Exercise: Your answer should consist only of the lines below from the one with "Where should I click to: Select" through the one with "Task: Click the 'next costume' block", copied exactly.

### Supplied data ###

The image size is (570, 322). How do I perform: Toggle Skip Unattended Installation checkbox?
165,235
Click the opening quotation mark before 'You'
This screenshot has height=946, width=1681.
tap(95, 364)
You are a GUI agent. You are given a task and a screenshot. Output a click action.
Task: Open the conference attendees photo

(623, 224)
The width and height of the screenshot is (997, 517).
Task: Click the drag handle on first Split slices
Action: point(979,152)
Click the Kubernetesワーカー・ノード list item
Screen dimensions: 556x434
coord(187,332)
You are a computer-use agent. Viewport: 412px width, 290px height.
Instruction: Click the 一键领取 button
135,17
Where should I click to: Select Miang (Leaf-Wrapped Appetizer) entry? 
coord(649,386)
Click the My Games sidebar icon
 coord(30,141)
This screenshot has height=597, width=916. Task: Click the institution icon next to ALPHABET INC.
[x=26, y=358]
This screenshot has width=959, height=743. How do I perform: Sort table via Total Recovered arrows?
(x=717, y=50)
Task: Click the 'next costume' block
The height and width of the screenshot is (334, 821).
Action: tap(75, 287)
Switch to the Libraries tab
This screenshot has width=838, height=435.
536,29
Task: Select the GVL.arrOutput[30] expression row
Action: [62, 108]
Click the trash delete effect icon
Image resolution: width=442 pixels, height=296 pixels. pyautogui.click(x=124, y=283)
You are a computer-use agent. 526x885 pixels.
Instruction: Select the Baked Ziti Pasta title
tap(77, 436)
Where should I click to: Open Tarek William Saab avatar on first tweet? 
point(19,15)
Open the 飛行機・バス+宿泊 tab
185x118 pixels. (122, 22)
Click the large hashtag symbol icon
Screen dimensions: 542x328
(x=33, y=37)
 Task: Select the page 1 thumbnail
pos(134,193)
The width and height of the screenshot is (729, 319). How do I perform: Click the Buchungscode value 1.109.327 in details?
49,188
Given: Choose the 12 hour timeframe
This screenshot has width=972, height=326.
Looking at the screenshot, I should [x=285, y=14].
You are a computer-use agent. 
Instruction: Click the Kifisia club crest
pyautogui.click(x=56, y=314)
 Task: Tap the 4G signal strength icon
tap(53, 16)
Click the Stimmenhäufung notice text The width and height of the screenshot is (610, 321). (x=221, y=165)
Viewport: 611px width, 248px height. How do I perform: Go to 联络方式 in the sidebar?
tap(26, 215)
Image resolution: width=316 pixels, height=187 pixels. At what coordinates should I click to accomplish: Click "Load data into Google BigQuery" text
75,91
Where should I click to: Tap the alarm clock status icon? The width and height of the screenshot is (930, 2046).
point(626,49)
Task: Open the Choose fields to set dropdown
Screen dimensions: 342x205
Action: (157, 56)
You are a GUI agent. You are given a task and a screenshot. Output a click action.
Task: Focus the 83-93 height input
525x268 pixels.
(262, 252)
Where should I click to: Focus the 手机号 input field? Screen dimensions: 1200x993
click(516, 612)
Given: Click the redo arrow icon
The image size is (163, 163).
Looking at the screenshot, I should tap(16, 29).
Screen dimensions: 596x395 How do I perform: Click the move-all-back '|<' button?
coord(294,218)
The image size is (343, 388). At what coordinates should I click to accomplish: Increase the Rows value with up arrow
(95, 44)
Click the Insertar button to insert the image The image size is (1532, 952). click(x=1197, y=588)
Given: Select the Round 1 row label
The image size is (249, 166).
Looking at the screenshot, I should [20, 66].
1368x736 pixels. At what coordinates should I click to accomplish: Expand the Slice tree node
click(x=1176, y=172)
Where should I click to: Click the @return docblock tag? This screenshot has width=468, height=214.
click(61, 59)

###

Answer section:
Where should I click to: Select Miang (Leaf-Wrapped Appetizer) entry? 
coord(649,386)
Click the My Games sidebar icon
 coord(30,141)
This screenshot has height=597, width=916. Task: Click the institution icon next to ALPHABET INC.
[x=26, y=358]
This screenshot has width=959, height=743. How do I perform: Sort table via Total Recovered arrows?
(x=717, y=50)
Task: Click the 'next costume' block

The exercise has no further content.